Segment Start: EXCERPTED RECORDS

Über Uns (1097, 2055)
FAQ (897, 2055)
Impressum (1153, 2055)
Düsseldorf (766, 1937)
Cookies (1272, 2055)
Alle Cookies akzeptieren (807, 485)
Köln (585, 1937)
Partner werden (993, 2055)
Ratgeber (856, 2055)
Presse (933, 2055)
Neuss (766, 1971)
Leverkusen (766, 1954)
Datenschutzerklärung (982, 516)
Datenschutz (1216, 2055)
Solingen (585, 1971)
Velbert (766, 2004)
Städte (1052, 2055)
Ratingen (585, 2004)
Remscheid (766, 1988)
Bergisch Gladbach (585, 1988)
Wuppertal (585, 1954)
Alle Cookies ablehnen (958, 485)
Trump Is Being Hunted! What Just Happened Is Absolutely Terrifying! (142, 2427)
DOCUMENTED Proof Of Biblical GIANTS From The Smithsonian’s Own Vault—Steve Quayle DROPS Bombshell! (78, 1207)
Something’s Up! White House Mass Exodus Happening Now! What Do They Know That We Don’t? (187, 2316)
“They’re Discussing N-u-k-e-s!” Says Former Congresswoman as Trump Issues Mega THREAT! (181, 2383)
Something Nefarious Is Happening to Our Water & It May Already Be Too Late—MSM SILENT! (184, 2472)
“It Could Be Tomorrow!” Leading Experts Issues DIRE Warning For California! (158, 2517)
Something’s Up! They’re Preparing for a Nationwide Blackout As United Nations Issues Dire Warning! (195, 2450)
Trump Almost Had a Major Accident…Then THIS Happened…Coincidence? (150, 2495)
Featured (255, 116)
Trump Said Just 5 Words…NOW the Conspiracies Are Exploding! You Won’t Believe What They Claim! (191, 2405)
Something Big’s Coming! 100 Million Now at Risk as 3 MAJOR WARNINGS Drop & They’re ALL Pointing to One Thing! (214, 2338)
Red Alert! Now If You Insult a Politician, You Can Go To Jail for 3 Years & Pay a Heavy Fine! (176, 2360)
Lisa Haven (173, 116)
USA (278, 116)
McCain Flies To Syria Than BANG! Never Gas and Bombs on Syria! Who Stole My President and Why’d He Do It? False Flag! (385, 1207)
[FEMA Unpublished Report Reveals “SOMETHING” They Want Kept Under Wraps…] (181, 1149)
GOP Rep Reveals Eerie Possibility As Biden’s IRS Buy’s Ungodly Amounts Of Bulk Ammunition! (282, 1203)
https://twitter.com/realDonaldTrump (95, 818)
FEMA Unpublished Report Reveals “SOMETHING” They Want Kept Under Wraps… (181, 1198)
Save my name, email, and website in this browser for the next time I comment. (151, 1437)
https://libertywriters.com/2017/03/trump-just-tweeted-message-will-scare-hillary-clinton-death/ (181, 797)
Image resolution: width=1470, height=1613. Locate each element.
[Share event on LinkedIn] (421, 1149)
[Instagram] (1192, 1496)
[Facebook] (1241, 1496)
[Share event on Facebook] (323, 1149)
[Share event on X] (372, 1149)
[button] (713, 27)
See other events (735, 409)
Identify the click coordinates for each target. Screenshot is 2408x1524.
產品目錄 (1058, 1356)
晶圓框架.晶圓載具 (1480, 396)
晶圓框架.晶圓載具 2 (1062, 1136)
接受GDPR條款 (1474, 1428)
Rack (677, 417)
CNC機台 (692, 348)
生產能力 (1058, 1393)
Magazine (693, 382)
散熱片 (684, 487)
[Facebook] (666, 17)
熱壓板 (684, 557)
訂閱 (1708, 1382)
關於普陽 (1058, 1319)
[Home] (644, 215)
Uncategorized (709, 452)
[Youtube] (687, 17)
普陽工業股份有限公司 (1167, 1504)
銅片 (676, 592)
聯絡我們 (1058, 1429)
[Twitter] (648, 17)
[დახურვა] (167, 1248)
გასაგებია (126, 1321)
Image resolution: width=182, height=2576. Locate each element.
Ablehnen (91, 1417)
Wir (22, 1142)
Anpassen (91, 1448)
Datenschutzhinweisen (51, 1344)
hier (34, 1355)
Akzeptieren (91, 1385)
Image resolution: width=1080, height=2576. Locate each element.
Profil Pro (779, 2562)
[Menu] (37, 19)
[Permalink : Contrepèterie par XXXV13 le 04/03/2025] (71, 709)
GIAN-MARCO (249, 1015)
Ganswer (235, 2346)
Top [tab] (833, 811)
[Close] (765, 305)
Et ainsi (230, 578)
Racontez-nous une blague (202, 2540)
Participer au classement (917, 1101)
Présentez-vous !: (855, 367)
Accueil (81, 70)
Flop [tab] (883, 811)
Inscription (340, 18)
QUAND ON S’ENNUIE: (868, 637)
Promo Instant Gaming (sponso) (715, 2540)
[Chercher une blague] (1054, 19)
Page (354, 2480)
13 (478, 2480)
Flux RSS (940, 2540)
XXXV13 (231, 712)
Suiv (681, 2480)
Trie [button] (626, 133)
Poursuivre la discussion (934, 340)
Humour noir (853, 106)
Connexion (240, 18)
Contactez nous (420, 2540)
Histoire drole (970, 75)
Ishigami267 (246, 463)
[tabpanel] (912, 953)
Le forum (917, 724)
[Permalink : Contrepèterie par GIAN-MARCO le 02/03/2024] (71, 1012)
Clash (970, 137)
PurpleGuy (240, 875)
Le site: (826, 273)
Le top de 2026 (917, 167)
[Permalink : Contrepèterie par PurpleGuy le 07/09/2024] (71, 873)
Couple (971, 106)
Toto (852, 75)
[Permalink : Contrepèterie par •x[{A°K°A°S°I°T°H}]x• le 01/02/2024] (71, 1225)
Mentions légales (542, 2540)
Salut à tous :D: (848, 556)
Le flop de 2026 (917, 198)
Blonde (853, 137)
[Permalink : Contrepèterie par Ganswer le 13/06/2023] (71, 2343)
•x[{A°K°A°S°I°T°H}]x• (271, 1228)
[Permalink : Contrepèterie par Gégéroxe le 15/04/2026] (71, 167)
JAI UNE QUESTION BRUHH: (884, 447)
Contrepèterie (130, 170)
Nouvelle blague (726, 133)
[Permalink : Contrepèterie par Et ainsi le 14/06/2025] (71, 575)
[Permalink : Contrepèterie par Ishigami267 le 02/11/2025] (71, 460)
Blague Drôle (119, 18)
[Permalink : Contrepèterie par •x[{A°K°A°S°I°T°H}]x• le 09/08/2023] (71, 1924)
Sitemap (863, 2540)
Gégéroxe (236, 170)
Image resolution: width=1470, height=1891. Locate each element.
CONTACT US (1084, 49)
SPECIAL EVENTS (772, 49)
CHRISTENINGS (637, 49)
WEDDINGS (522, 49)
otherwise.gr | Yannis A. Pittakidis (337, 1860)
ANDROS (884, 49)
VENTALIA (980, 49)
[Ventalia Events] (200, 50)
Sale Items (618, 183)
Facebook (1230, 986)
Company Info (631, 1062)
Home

Segment End: EXCERPTED RECORDS

PROBLEM TO WORK ON> Output the data once more, exactly as given.

SOLUTION BELOW>
Über Uns (1097, 2055)
FAQ (897, 2055)
Impressum (1153, 2055)
Düsseldorf (766, 1937)
Cookies (1272, 2055)
Alle Cookies akzeptieren (807, 485)
Köln (585, 1937)
Partner werden (993, 2055)
Ratgeber (856, 2055)
Presse (933, 2055)
Neuss (766, 1971)
Leverkusen (766, 1954)
Datenschutzerklärung (982, 516)
Datenschutz (1216, 2055)
Solingen (585, 1971)
Velbert (766, 2004)
Städte (1052, 2055)
Ratingen (585, 2004)
Remscheid (766, 1988)
Bergisch Gladbach (585, 1988)
Wuppertal (585, 1954)
Alle Cookies ablehnen (958, 485)
Trump Is Being Hunted! What Just Happened Is Absolutely Terrifying! (142, 2427)
DOCUMENTED Proof Of Biblical GIANTS From The Smithsonian’s Own Vault—Steve Quayle DROPS Bombshell! (78, 1207)
Something’s Up! White House Mass Exodus Happening Now! What Do They Know That We Don’t? (187, 2316)
“They’re Discussing N-u-k-e-s!” Says Former Congresswoman as Trump Issues Mega THREAT! (181, 2383)
Something Nefarious Is Happening to Our Water & It May Already Be Too Late—MSM SILENT! (184, 2472)
“It Could Be Tomorrow!” Leading Experts Issues DIRE Warning For California! (158, 2517)
Something’s Up! They’re Preparing for a Nationwide Blackout As United Nations Issues Dire Warning! (195, 2450)
Trump Almost Had a Major Accident…Then THIS Happened…Coincidence? (150, 2495)
Featured (255, 116)
Trump Said Just 5 Words…NOW the Conspiracies Are Exploding! You Won’t Believe What They Claim! (191, 2405)
Something Big’s Coming! 100 Million Now at Risk as 3 MAJOR WARNINGS Drop & They’re ALL Pointing to One Thing! (214, 2338)
Red Alert! Now If You Insult a Politician, You Can Go To Jail for 3 Years & Pay a Heavy Fine! (176, 2360)
Lisa Haven (173, 116)
USA (278, 116)
McCain Flies To Syria Than BANG! Never Gas and Bombs on Syria! Who Stole My President and Why’d He Do It? False Flag! (385, 1207)
[FEMA Unpublished Report Reveals “SOMETHING” They Want Kept Under Wraps…] (181, 1149)
GOP Rep Reveals Eerie Possibility As Biden’s IRS Buy’s Ungodly Amounts Of Bulk Ammunition! (282, 1203)
https://twitter.com/realDonaldTrump (95, 818)
FEMA Unpublished Report Reveals “SOMETHING” They Want Kept Under Wraps… (181, 1198)
Save my name, email, and website in this browser for the next time I comment. (151, 1437)
https://libertywriters.com/2017/03/trump-just-tweeted-message-will-scare-hillary-clinton-death/ (181, 797)
Image resolution: width=1470, height=1613. Locate each element.
[Share event on LinkedIn] (421, 1149)
[Instagram] (1192, 1496)
[Facebook] (1241, 1496)
[Share event on Facebook] (323, 1149)
[Share event on X] (372, 1149)
[button] (713, 27)
See other events (735, 409)
Identify the click coordinates for each target. Screenshot is 2408x1524.
產品目錄 (1058, 1356)
晶圓框架.晶圓載具 (1480, 396)
晶圓框架.晶圓載具 2 (1062, 1136)
接受GDPR條款 (1474, 1428)
Rack (677, 417)
CNC機台 (692, 348)
生產能力 (1058, 1393)
Magazine (693, 382)
散熱片 (684, 487)
[Facebook] (666, 17)
熱壓板 (684, 557)
訂閱 (1708, 1382)
關於普陽 (1058, 1319)
[Home] (644, 215)
Uncategorized (709, 452)
[Youtube] (687, 17)
普陽工業股份有限公司 (1167, 1504)
銅片 (676, 592)
聯絡我們 (1058, 1429)
[Twitter] (648, 17)
[დახურვა] (167, 1248)
გასაგებია (126, 1321)
Image resolution: width=182, height=2576. Locate each element.
Ablehnen (91, 1417)
Wir (22, 1142)
Anpassen (91, 1448)
Datenschutzhinweisen (51, 1344)
hier (34, 1355)
Akzeptieren (91, 1385)
Image resolution: width=1080, height=2576. Locate each element.
Profil Pro (779, 2562)
[Menu] (37, 19)
[Permalink : Contrepèterie par XXXV13 le 04/03/2025] (71, 709)
GIAN-MARCO (249, 1015)
Ganswer (235, 2346)
Top [tab] (833, 811)
[Close] (765, 305)
Et ainsi (230, 578)
Racontez-nous une blague (202, 2540)
Participer au classement (917, 1101)
Présentez-vous !: (855, 367)
Accueil (81, 70)
Flop [tab] (883, 811)
Inscription (340, 18)
QUAND ON S’ENNUIE: (868, 637)
Promo Instant Gaming (sponso) (715, 2540)
[Chercher une blague] (1054, 19)
Page (354, 2480)
13 (478, 2480)
Flux RSS (940, 2540)
XXXV13 (231, 712)
Suiv (681, 2480)
Trie [button] (626, 133)
Poursuivre la discussion (934, 340)
Humour noir (853, 106)
Connexion (240, 18)
Contactez nous (420, 2540)
Histoire drole (970, 75)
Ishigami267 (246, 463)
[tabpanel] (912, 953)
Le forum (917, 724)
[Permalink : Contrepèterie par GIAN-MARCO le 02/03/2024] (71, 1012)
Clash (970, 137)
PurpleGuy (240, 875)
Le site: (826, 273)
Le top de 2026 (917, 167)
[Permalink : Contrepèterie par PurpleGuy le 07/09/2024] (71, 873)
Couple (971, 106)
Toto (852, 75)
[Permalink : Contrepèterie par •x[{A°K°A°S°I°T°H}]x• le 01/02/2024] (71, 1225)
Mentions légales (542, 2540)
Salut à tous :D: (848, 556)
Le flop de 2026 (917, 198)
Blonde (853, 137)
[Permalink : Contrepèterie par Ganswer le 13/06/2023] (71, 2343)
•x[{A°K°A°S°I°T°H}]x• (271, 1228)
[Permalink : Contrepèterie par Gégéroxe le 15/04/2026] (71, 167)
JAI UNE QUESTION BRUHH: (884, 447)
Contrepèterie (130, 170)
Nouvelle blague (726, 133)
[Permalink : Contrepèterie par Et ainsi le 14/06/2025] (71, 575)
[Permalink : Contrepèterie par Ishigami267 le 02/11/2025] (71, 460)
Blague Drôle (119, 18)
[Permalink : Contrepèterie par •x[{A°K°A°S°I°T°H}]x• le 09/08/2023] (71, 1924)
Sitemap (863, 2540)
Gégéroxe (236, 170)
Image resolution: width=1470, height=1891. Locate each element.
CONTACT US (1084, 49)
SPECIAL EVENTS (772, 49)
CHRISTENINGS (637, 49)
WEDDINGS (522, 49)
otherwise.gr | Yannis A. Pittakidis (337, 1860)
ANDROS (884, 49)
VENTALIA (980, 49)
[Ventalia Events] (200, 50)
Sale Items (618, 183)
Facebook (1230, 986)
Company Info (631, 1062)
Home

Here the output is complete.